In 1866 Elizabeth Cady Stanton ran for Congress for New York’s Eighth District as an independent – unaffiliated with either the Democratic or Republican parties. She didn’t win.
From a Seneca County, New York newspaper in 1866:
AWFUL. – Our whilom towns-lady, Mrs. Elizabeth Cady Stanton, announced herself a few days before election as a candidate for Member of Congress in the 8th District of New York city, but only received eight votes. This shows what a graceless set those New York “copperheads” are, and that it will take a good deal of civilizing yet to bring them up to the mark of “impartial suffrage.”
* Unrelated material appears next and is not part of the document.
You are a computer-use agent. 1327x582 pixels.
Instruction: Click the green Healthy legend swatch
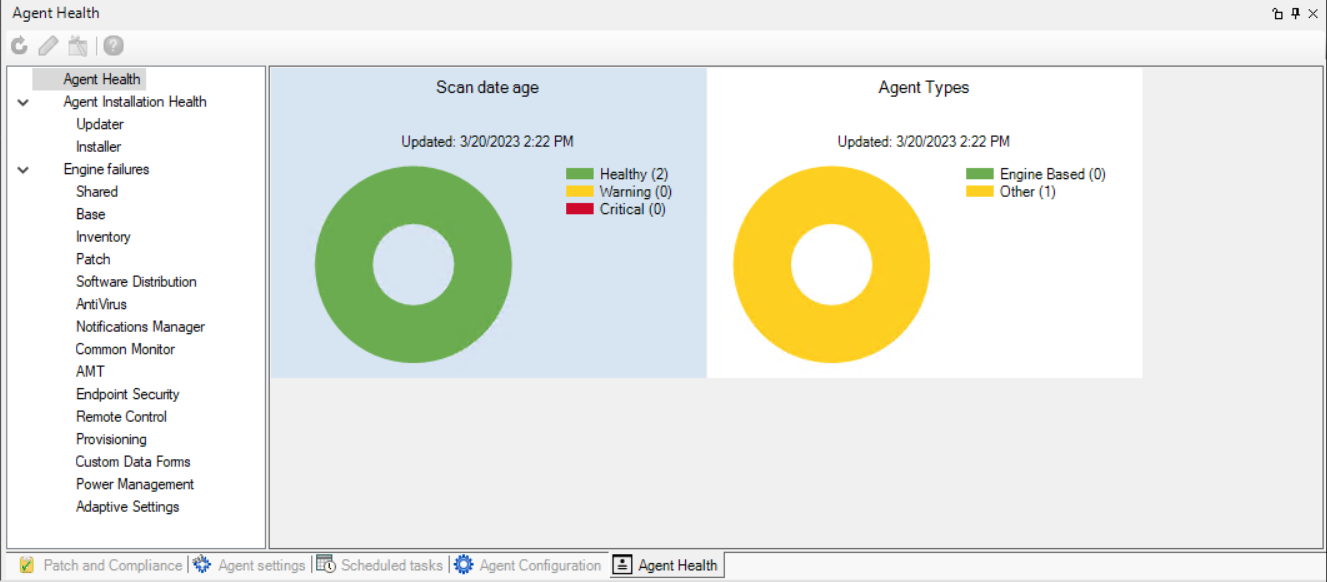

A New York City newspaper lauded the eight (male) voters. From The New-York Times, November 8, 1866:
AN EPOCH. – It appears that out of twenty-two, odd, thousand votes cast in the Eighth District for Congressional candidates, Mrs. ELIZABETH CADY STANTON received eight. If the stringent rules of the ballot did not forbid, it would be satisfactory to record and embalm the names of this independent and gallant minority. As marking an epoch in the progress of the race, their names, however, may be held of less significance by posterity than their symbolical number. Thus it has been in times past. Of the Septuagint – the seventy (or seventy-two) learned Jews to whom we all owe so much of our sacred history – not an individual name of popular significance is extant. No one of the Jewish Sanhedrim of two thousand years ago, or of the French Sanhedrim of sixty years ago, presents to-day a name to conjure by. The Venetian Council of Ten [represent an epoch?] in government, and nothing more. Few care to recall the names of OCTAVIUS, ANTHONY and LEPIDUS, in connection with the Roman Triumvirate. And yet, if there were no social and political etiquette in the way, how satisfactory it would be to call the valiant Eight who have led the way in this movement toward universal enfranchisement by their proper names! Their history will, some day, be written by some learned pundit, who may properly call it: “The Reformed Congress; or, The Modern Octatenque.”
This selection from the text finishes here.